Sin embargo, el sorprendente mal resultado de las elecciones de convencionales de mayo de 2021 no le permitió a la derecha tradicional lograr el previsible tercio. Y pese a que lo obtuvo en conjunto con los partidos de la ex Concertación, la mantención de una imagen centroizquierdista obligó a estos convencionales (abrumadoramente “socialistas”) a plegarse a disposiciones mucho más progresistas que las que hubiesen acordado con la derecha. Por ello, para mantener incólume el poder futuro de la derecha más tradicional la mayoría de la Convención aprobó algo inédito en un proceso constituyente mundial: Que si ganaba el Apruebo en el plebiscito ratificatorio del texto de nueva Constitución, el Congreso que aprobase la concreción legislativa de dicho texto fuese ¡el de la Constituciónya fenecida (el actual)!, ya que en éste la derecha tradicional posee el 50% del Senado, gracias al también sorprendente resultado obtenida por ella en las elecciones parlamentarias de noviembre pasado. Es decir, que en caso que hubiese ganado el Apruebo, ninguna disposición que no contase con su aprobación habría podido adquirir vigencia…
Por tanto, cualquier resultado del plebiscito no alteraba significativamente el futuro del país.

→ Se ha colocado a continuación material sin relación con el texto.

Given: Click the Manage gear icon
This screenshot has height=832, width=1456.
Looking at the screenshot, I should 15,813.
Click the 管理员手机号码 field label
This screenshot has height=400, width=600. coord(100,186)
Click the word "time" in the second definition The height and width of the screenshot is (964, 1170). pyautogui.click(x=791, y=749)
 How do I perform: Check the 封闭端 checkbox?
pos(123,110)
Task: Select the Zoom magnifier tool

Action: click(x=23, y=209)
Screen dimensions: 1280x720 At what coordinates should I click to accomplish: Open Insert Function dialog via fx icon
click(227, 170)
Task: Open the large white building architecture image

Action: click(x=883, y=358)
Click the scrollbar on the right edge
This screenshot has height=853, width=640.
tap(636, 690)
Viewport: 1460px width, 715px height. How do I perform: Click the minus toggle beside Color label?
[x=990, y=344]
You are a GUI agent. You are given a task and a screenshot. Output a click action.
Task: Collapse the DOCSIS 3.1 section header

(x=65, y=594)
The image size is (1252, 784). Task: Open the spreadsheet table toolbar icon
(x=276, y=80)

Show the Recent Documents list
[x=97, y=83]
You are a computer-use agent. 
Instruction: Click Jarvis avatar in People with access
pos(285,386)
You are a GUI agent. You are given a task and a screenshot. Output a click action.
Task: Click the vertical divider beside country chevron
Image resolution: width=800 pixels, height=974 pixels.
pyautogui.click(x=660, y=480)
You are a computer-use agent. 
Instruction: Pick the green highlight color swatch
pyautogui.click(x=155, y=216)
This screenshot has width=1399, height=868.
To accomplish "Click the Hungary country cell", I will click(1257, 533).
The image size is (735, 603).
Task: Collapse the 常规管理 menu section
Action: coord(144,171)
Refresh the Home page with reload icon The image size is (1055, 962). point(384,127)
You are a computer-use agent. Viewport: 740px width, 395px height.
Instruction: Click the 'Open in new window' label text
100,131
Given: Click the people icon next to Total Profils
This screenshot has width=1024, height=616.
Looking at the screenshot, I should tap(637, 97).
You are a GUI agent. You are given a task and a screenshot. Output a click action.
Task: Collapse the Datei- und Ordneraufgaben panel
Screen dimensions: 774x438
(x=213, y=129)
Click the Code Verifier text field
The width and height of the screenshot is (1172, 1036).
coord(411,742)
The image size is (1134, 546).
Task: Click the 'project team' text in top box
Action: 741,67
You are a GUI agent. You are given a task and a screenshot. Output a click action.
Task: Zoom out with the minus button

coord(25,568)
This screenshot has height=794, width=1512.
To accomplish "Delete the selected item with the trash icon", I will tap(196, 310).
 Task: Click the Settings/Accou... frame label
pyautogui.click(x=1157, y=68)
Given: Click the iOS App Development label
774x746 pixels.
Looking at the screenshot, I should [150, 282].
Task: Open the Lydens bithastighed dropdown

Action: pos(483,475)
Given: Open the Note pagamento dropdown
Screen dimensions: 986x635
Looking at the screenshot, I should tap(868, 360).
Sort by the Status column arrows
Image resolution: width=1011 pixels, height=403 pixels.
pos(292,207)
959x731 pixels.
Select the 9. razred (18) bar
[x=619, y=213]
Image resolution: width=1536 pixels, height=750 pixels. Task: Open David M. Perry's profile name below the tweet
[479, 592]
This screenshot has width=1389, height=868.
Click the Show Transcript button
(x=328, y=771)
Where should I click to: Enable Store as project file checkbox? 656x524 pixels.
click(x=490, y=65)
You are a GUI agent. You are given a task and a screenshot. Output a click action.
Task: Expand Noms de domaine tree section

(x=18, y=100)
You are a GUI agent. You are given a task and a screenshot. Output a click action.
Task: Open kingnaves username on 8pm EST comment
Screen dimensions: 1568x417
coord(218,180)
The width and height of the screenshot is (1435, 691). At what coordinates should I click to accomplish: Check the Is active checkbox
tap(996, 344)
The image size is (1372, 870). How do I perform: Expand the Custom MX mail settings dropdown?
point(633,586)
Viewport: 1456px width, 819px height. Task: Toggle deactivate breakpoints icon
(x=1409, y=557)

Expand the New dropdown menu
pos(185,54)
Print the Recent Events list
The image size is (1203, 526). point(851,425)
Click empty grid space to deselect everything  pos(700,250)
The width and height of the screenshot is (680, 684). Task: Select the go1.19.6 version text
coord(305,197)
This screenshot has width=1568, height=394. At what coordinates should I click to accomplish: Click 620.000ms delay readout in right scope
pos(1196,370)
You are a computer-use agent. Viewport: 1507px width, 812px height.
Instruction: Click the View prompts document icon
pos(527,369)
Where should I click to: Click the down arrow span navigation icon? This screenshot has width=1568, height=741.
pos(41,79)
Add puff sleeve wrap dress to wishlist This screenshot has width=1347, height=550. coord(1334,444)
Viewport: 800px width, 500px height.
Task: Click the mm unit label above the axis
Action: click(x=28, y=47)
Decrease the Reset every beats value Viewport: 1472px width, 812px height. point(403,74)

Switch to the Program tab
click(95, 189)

En ambos casos, el “bloque consensual” de los 30 años hubiese podido seguir manteniendo el “modelo chileno” conmocionado con la revuelta o estallido social de octubre de 2019. Por cierto que para las derechas -tradicional y concertacionista- que apoyaron el Rechazo (o que “apoyaron” el “Apruebo con Reformas”) será mucho más cómodo efectuar una negociación destinada a mantener los elementos esenciales del modelo partiendo con el texto actual, que hacerlo en base a un nuevo texto que -sobre todo en los derechos sociales- habría podido amenazar a instituciones centrales del modelo económico-social vigente. De allí se entiende que la derecha haya utilizado a fondo sus medios de comunicación hegemónicos (posición obtenida, como vimos, gracias al exterminio de la prensa de centro- izquierda efectuada por los gobiernos de la Concertación) para asustar con eficacia a la generalidad de la población con un eventual triunfo del “Apruebo”. Y que la aplastante derrota de este último haya provocado tanta desilusiónen sectores de la población que ni siquiera estaban (¡ni están!) enterados del solapado nuevo regalo de la mayoría parlamentaria efectuado recientemente -como revival de 1989- por la “centro-izquierda” a la derecha…
De este modo, se ha asegurado que el régimen existente se mantendrá inalterado con una negociación constitucional con “bordes” que garanticen mucho más que la Convención la conservación fundamental del “modelo chileno”. Ya sin “listas del pueblo” o independientes que puedan hacer peligrarlo. Además, el gobierno de Boric ha culminado su proceso de derechización al colocar en cargos políticos claves a destacadas figuras del laguismo y del bacheletismo; complementando a quienes desde el comienzo entregó su conducción económica.